WHAT YOU ARE ASKED TO DO:
Find "At what coordinates should I click to accomplish: Minimize" in the records that follow; print that line and each subsequent line through the last one, verbatim and with nothing added.

Source data:
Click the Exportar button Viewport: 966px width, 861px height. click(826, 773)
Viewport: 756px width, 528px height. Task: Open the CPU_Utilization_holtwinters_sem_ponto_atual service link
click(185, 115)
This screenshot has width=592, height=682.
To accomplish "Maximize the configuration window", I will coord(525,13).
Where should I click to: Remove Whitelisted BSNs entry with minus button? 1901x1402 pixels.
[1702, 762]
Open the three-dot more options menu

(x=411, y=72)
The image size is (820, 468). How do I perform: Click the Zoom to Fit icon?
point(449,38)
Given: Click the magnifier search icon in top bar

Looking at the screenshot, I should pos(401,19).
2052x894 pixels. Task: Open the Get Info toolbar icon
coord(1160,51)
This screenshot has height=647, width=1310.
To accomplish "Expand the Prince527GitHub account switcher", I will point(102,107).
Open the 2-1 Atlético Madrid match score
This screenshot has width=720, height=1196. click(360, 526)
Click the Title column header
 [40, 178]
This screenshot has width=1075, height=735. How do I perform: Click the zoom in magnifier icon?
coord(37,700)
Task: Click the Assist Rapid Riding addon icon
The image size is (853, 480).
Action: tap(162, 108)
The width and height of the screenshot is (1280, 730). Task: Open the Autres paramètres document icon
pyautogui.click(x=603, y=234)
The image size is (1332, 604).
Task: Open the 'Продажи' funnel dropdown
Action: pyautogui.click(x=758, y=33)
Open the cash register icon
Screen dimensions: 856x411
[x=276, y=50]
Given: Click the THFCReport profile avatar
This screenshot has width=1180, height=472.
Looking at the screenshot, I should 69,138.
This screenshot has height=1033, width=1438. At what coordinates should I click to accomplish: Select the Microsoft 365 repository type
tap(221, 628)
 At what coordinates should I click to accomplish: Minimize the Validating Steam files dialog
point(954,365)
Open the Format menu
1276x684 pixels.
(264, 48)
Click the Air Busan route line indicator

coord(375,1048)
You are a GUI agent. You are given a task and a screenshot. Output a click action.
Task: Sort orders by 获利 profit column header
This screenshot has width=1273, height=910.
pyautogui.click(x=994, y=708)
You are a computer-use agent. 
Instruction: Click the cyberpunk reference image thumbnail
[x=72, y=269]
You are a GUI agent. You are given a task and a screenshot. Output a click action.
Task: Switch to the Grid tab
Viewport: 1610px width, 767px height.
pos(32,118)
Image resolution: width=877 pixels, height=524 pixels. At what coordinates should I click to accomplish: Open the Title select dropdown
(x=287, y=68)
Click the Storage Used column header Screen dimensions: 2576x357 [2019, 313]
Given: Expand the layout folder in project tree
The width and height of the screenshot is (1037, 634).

FINISHED EXERCISE:
 At what coordinates should I click to accomplish: Minimize the Validating Steam files dialog
point(954,365)
Open the Format menu
1276x684 pixels.
(264, 48)
Click the Air Busan route line indicator

coord(375,1048)
You are a GUI agent. You are given a task and a screenshot. Output a click action.
Task: Sort orders by 获利 profit column header
This screenshot has width=1273, height=910.
pyautogui.click(x=994, y=708)
You are a computer-use agent. 
Instruction: Click the cyberpunk reference image thumbnail
[x=72, y=269]
You are a GUI agent. You are given a task and a screenshot. Output a click action.
Task: Switch to the Grid tab
Viewport: 1610px width, 767px height.
pos(32,118)
Image resolution: width=877 pixels, height=524 pixels. At what coordinates should I click to accomplish: Open the Title select dropdown
(x=287, y=68)
Click the Storage Used column header Screen dimensions: 2576x357 [2019, 313]
Given: Expand the layout folder in project tree
The width and height of the screenshot is (1037, 634).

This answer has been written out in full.